begin TEXT BLOCK
Well. actually its usage is very obvious in early Koide models, as first he imposes the "couplings" $z_1, z_2, z_3$ to be in a plane orthogonal to (1,1,1), then he asks them to be in a circle of some radious proportional to "coupling" $z_0$ and finally the composites are given masses proportional to $(z_i + z_0)^2$. In these models the idea is that $z^i$^2 is the "self coupling potential" of the preon with itself, while $2 z_a z_b$ is the "interaction energy". He already uses different radius for leptons and quarks, but I think that the (1,1,1) axis is always used. By the way, a lot of years ago it was suggested to try an angle around (1,1,0) for the up-quark tuple. In this sense, changing the main axis, Foot's representation is underused, yep.

Radiative models are always very tempting due to the relative regularity of the masses, very nicely spaced by quantities of the order of strong and em couplings. I think that this was remarked, for the s-c gap, by Gsponer when doing our colaboration, and anyway it catches the eye when one looks a log plot of the standard model:

(btw, remember that source for this kind of plot is available in github at https://gist.github.com/arivero/e74ad3848290845de5ca )
end TEXT BLOCK
begin AVAILABLE DATA
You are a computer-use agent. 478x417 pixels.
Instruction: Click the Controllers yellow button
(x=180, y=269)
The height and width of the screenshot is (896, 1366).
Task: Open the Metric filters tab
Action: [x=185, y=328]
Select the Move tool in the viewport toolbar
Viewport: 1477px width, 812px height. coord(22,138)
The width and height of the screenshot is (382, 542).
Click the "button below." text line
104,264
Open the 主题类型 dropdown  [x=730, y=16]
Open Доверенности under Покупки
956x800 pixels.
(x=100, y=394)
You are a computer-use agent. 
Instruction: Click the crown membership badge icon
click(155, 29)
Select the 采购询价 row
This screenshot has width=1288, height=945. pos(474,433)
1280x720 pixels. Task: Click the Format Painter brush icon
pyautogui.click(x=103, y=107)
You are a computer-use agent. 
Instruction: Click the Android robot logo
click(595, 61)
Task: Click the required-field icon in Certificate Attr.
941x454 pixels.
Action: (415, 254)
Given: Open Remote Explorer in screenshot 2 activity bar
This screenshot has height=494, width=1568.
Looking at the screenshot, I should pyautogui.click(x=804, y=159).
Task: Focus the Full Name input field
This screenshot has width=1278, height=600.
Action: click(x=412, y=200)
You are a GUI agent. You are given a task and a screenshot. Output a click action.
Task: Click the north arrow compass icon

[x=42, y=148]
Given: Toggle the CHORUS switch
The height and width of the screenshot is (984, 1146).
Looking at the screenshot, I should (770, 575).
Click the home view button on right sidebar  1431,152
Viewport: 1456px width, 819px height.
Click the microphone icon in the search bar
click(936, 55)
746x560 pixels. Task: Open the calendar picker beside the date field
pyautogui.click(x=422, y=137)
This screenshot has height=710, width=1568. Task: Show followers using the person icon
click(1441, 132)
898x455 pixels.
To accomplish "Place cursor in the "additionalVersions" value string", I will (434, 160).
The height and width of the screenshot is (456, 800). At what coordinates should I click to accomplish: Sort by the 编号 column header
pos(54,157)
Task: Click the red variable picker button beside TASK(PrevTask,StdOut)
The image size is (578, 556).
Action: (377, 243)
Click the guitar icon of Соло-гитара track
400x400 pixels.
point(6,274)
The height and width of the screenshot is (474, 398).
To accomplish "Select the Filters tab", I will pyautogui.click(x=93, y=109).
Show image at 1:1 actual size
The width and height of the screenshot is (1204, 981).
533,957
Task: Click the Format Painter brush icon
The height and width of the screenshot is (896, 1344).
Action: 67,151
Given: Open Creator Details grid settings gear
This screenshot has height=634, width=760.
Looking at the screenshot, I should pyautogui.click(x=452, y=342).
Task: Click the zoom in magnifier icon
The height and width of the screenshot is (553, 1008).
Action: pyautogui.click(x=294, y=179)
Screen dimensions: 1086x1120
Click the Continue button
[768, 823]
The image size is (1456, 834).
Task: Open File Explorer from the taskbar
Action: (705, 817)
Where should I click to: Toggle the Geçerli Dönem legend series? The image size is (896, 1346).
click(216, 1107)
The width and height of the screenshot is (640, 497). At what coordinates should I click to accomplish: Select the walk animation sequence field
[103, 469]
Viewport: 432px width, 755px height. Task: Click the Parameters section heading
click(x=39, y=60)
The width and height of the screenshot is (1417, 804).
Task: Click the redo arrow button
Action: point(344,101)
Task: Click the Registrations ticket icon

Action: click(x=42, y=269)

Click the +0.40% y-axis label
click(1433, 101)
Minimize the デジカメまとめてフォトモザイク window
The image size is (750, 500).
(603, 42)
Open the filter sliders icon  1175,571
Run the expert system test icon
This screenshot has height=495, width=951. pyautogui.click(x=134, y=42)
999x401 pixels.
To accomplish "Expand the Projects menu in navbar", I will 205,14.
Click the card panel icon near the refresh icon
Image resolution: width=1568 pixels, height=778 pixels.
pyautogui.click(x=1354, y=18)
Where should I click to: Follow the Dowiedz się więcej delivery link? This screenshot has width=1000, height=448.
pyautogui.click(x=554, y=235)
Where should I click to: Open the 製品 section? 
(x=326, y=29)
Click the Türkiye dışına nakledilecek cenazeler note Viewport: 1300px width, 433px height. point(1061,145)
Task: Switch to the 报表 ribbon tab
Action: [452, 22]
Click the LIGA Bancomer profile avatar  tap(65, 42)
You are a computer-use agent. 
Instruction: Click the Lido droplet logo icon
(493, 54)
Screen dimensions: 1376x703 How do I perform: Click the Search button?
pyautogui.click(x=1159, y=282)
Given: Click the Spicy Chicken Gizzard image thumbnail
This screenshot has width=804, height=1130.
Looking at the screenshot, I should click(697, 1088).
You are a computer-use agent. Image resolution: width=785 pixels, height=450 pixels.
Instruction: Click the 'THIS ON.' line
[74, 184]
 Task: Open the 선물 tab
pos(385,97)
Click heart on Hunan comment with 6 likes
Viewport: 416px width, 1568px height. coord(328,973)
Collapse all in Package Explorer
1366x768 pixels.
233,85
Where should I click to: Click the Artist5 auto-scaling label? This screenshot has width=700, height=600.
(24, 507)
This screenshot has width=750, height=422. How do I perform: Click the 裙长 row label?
end AVAILABLE DATA
» **WORK INSTRUCTIONS**:
1) Convert the part of the entries that opens with the line containing "You are a GUI" and closes with the line containing "Action: (705, 817)" into a JSON list of strings, one string per line, with blank lines left out.
2) Carry on the forum post about Koide mass models from the point where it stops.

» **ANSWERS FOR THIS EXERCISE**:
1)
[
  "You are a GUI agent. You are given a task and a screenshot. Output a click action.",
  "Task: Click the north arrow compass icon",
  "[x=42, y=148]",
  "Given: Toggle the CHORUS switch",
  "The height and width of the screenshot is (984, 1146).",
  "Looking at the screenshot, I should (770, 575).",
  "Click the home view button on right sidebar  1431,152",
  "Viewport: 1456px width, 819px height.",
  "Click the microphone icon in the search bar",
  "click(936, 55)",
  "746x560 pixels. Task: Open the calendar picker beside the date field",
  "pyautogui.click(x=422, y=137)",
  "This screenshot has height=710, width=1568. Task: Show followers using the person icon",
  "click(1441, 132)",
  "898x455 pixels.",
  "To accomplish \"Place cursor in the \"additionalVersions\" value string\", I will (434, 160).",
  "The height and width of the screenshot is (456, 800). At what coordinates should I click to accomplish: Sort by the 编号 column header",
  "pos(54,157)",
  "Task: Click the red variable picker button beside TASK(PrevTask,StdOut)",
  "The image size is (578, 556).",
  "Action: (377, 243)",
  "Click the guitar icon of Соло-гитара track",
  "400x400 pixels.",
  "point(6,274)",
  "The height and width of the screenshot is (474, 398).",
  "To accomplish \"Select the Filters tab\", I will pyautogui.click(x=93, y=109).",
  "Show image at 1:1 actual size",
  "The width and height of the screenshot is (1204, 981).",
  "533,957",
  "Task: Click the Format Painter brush icon",
  "The height and width of the screenshot is (896, 1344).",
  "Action: 67,151",
  "Given: Open Creator Details grid settings gear",
  "This screenshot has height=634, width=760.",
  "Looking at the screenshot, I should pyautogui.click(x=452, y=342).",
  "Task: Click the zoom in magnifier icon",
  "The height and width of the screenshot is (553, 1008).",
  "Action: pyautogui.click(x=294, y=179)",
  "Screen dimensions: 1086x1120",
  "Click the Continue button",
  "[768, 823]",
  "The image size is (1456, 834).",
  "Task: Open File Explorer from the taskbar",
  "Action: (705, 817)"
]

2)
My point to favour a breaking instead of a radiative approach to the waterfall is that the scheme of two linked Koide tuples
$$(0,[1-{\sqrt 3 \over 2} , 1+{\sqrt 3 \over 2}), 4]$$ already covers a lot of the spectrum, as said above in https://www.physicsforums.com/threads/what-is-new-with-koide-sum-rules.551549/page-7#post-5049287 comment #132: we get (u,[s,c),b) in quarks as well as the original (e,mu,tau) tuple. But it can also be argued that the extremes, down and top, obtained by linking another two tuples left and right, become ugly:
$$13 - 15 {\sqrt 3 \over 2} \leftarrow (0,[1-{\sqrt 3 \over 2} , 1+{\sqrt 3 \over 2}), 4] \rightarrow 109 + 95 {\sqrt 3 \over 2}$$

On other hand, radiative jumps could be the answer to the use of tuples with different charges, and it is not really incompatible with a "breaking" view. But the main problem, to me, is not that we have different charges, but that they need to be at the same time in different tuples; this makes the preon a very hard pill to swallow. It is true that we have also the two koide tuples (0, [pi, D), B]) which are obviously composites but here QCD makes some magic to set the pion mass as about the same size that the strange quark; honestly we could have expected the equivalent pair of tuples to be (pi,[K,D),B]

Edit: same line, but scaling, looks a bit less ugly, but only a little bit:
$$\small 97 - 56 \sqrt 3 \leftarrow (0,[7-4 \sqrt 3 , 1), 16-8 \sqrt 3] \rightarrow 151 -28 {\sqrt 3}$$

Last edited: Jun 6, 2017
7. Jun 7, 2017

### ohwilleke

Just to recap the extended Koide's rule for quarks notion a bit. The idea would be that the quark masses arise dynamically from W boson interactions. Each "target" quark flavor's mass would be a blend of the three other different quark masses that the target quark could transform into via W boson interactions, weighted in some manner by the relative likelihood of each W boson transformation in the CKM matrix. Thus, no additional boson is necessary for the mass generation mechanism. A similar mechanism would apply, at least, to the charged leptons and probably to the entire lepton sector, giving rise to Koide's rule for charged leptons.

Notably, all Standard Model fundamental particles that have mass have weak force interactions with W and Z bosons, while none of the Standard Model fundamental particles that lack mass (the gluon and the photon) have weak force interactions with W and Z bosons. This scheme is also, incidentally, an argument for the non-existence of massive right handed neutrinos, since right handed neutrinos do not interact with W and Z bosons via the weak force, so even if they exist as fundamental particles, they should not have any mass.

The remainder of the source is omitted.